Samples will be gathered from a single thread, by default the main process thread. In a multi-threaded application, you can select which thread samples are gathered from by signaling it to the profiler by using the following debug message:


OutputDebugString('SAMPLING THREAD threadID')


Replace threadID by the thread ID you want sampled, use 0 to specify the main thread (default behavior). If an incorrect thread ID is specified, no samples will be collected. (see below).


Monte-Carlo Mode


Each sample will be taken from a randomly chose thread of the the process. Note that to limit overhead, only 1 thread is looked at for each sample, which may or may not have been active at the sampling time (if it hasn't, sample will be discarded). The more threads you have, the more varied their relative priorities, the longer it may take to gather meaningful statistics.


CPU usage-based sampling


There are two options to limit sampling depending on CPU load, either at the process level or at the system level. This allows getting profiling information only when your process is generating a high CPU workload, or when the machine is under a high CPU stress (from your application or other applications).


The process CPU load is understood as a fraction of the CPU cores you process is allowed to run on (in the process affinities). If you enabled your process to run only on one core, then the CPU load will be the load of that single core, if you enabled two cores for instance, then you process will be seen as using 50% CPU if it keeps one of those two cores fully busy and the other not, even if the machine has four cores.

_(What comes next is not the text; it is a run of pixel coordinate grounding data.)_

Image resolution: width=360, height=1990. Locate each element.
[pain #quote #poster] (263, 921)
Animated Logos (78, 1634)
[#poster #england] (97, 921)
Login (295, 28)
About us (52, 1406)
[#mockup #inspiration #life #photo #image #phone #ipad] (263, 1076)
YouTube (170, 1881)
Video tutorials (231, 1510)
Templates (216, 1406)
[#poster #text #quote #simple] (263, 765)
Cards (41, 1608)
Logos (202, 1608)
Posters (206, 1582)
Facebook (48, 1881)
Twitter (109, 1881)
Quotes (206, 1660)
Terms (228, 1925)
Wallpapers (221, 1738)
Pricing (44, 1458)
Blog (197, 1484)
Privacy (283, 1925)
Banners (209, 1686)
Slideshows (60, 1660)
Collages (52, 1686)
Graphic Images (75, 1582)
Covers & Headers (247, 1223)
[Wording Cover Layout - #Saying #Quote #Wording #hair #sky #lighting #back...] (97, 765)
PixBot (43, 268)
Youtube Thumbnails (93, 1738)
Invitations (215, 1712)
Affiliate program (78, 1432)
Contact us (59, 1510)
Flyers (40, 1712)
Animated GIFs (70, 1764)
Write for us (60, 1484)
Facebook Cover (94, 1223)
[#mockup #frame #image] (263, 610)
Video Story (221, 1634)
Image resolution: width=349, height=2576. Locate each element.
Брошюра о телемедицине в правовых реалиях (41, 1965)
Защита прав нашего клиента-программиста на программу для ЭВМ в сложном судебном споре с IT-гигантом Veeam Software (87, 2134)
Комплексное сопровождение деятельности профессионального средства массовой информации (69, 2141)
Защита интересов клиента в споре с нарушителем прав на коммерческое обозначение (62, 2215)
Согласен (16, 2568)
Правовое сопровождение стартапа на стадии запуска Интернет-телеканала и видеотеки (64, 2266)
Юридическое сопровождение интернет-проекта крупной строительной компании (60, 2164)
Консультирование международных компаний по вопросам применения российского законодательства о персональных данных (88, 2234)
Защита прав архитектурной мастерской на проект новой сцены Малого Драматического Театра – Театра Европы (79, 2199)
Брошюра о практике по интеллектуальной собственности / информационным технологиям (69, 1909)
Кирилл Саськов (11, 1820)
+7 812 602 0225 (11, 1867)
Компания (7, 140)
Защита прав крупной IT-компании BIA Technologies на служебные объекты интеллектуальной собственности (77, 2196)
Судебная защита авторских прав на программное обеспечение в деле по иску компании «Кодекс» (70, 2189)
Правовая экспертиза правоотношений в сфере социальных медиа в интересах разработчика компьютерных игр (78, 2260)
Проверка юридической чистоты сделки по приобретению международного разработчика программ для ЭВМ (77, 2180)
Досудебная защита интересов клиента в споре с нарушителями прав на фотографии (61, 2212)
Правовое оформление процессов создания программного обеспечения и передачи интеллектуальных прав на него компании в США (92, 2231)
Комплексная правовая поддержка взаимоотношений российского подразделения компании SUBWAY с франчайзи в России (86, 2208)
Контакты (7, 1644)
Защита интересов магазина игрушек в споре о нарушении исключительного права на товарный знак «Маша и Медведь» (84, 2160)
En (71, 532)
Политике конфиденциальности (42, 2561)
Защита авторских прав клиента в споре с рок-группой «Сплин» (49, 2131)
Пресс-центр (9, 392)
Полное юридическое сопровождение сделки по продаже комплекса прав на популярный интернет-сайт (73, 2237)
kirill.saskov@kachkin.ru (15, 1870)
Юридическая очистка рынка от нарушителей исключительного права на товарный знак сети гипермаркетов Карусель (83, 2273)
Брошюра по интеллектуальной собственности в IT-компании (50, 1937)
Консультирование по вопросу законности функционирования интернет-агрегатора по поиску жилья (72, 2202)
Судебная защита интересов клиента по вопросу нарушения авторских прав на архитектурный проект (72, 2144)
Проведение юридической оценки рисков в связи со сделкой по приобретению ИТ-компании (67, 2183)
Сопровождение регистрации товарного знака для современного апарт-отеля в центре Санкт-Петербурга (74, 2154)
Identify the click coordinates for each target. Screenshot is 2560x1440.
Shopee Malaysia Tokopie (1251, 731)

The system CPU load is understood as the total CPU load, f.i. a dual-core system is one core at 100% and the other at 0% will be seen as a 50% load, on a quad-core, a single core at 100% results in a 25% load.


The CPU usage is currently evaluated at a 250ms frequency, ie. CPU-usage-based sampling can miss at most the first 250ms of a CPU usage spike, and sample at most 250ms after a CPU usage spike has ended.


Note that CPU-usage sampling may lead to I/O and other waits disappearing from the profiling results, as these are situations of low CPU usage.


Other Profiling Options


You can adjust the number of samples taken per second, can adjust the delay after application startup before sampling data is collected (f.i. to eliminate the initialization or data loading phase from the analysis), and for how long data should be collected.

You can also choose if you want to begin sampling immediately after the process is created, or only when the application starts (ie. when DLL loading and process initialization has completed). If you're not sure what this means, leave it at the default value ;)


There are two filtering options, which allows to ignore Application.Idle system calls (ie. when the application is idle and waiting for input) and "System.pas" caller (will hide internals like dynamic method resolution, SetLength, internal move copies, etc.).


Finally it is possible to adjust processor affinity of SamplingProfiler and the profiled application during its execution. This option can be used to determine if your code is affected by OS scheduling and load balancing, or to isolate SamplingProfiler from the application to improve reproduceability.


Once a profiling session has completed, the status bar will display the total amount of samples taken, you can obtain a more detailed count and the CPU time used by SamplingProfiler itself during the profiling session via the hint of the StatusBar panel.